/---

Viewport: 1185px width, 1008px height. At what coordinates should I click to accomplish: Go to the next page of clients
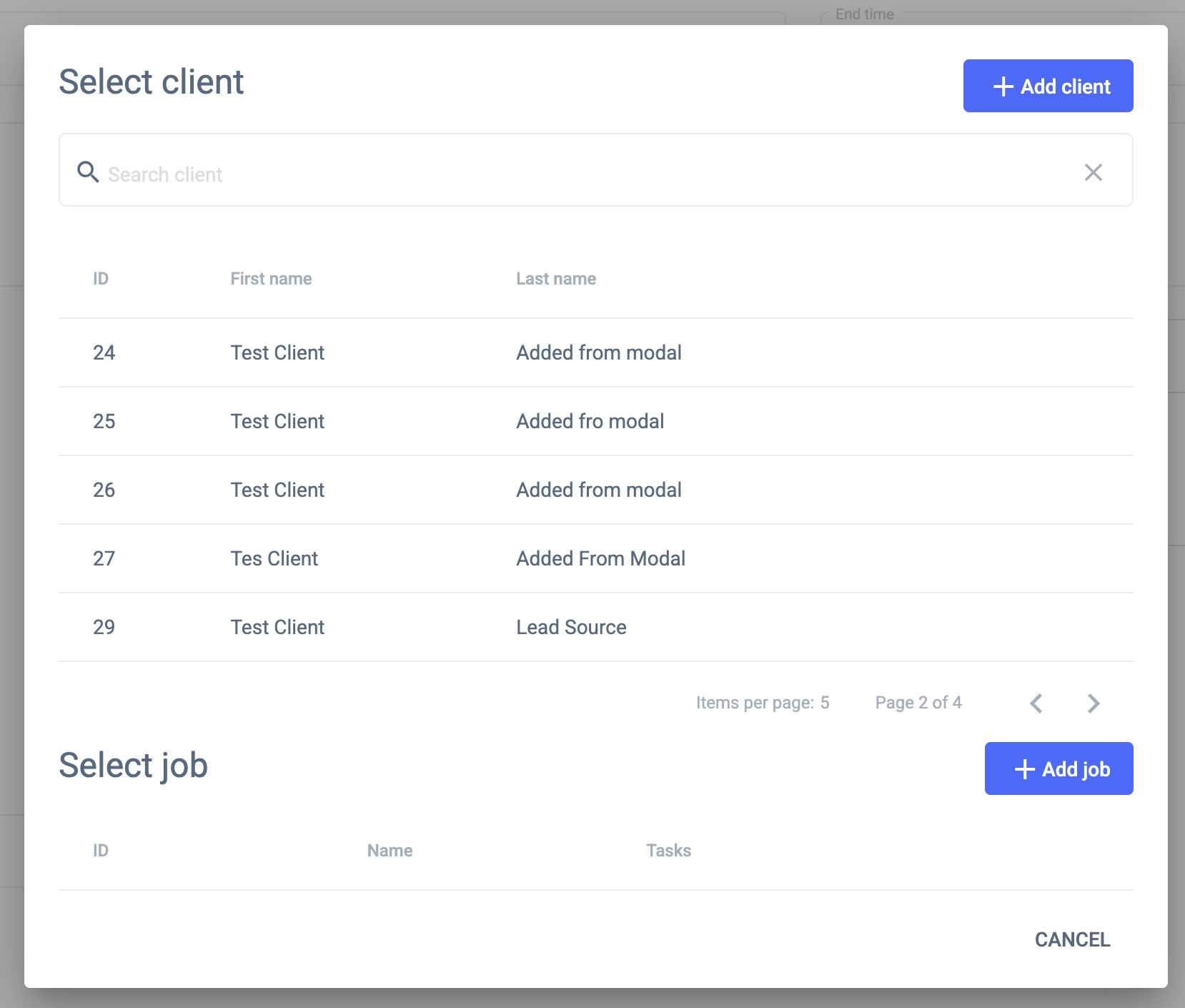[x=1093, y=703]
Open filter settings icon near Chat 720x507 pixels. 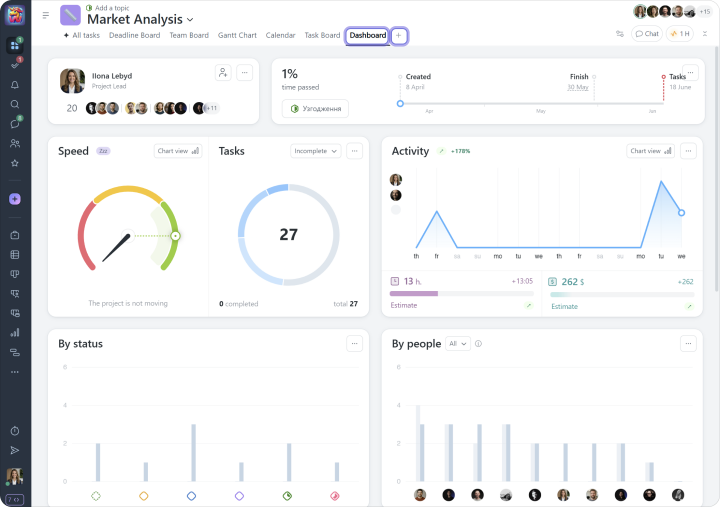619,34
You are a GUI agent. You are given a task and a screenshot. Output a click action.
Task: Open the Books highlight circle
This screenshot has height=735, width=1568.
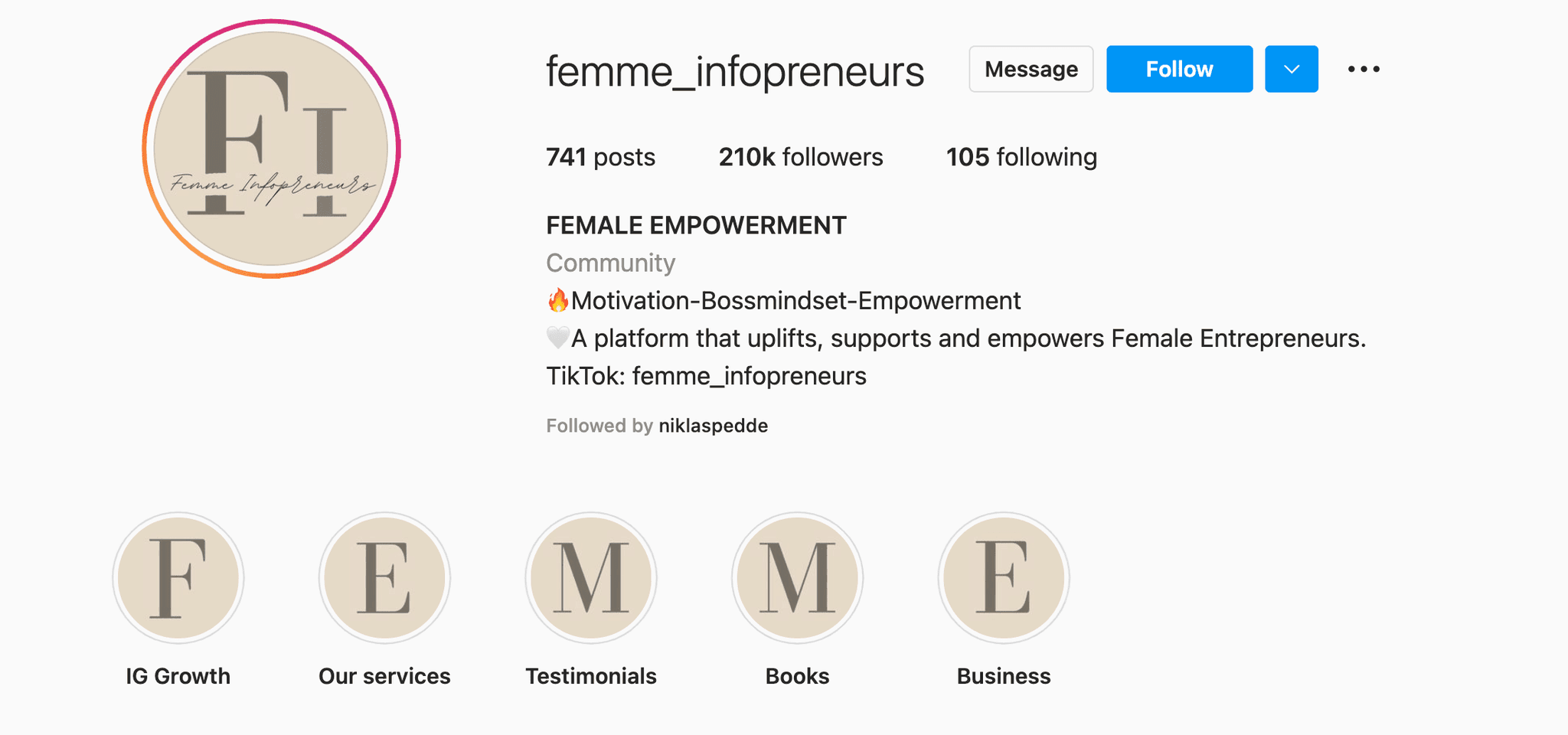click(797, 578)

\---

Find the line containing "You are a GUI" and copy it and each line after it through the end of the material, exactly, with no pictures.

**Answer area:**
You are a GUI agent. You are given a task and a screenshot. Output a click action.
Task: Open the Books highlight circle
This screenshot has height=735, width=1568.
click(797, 578)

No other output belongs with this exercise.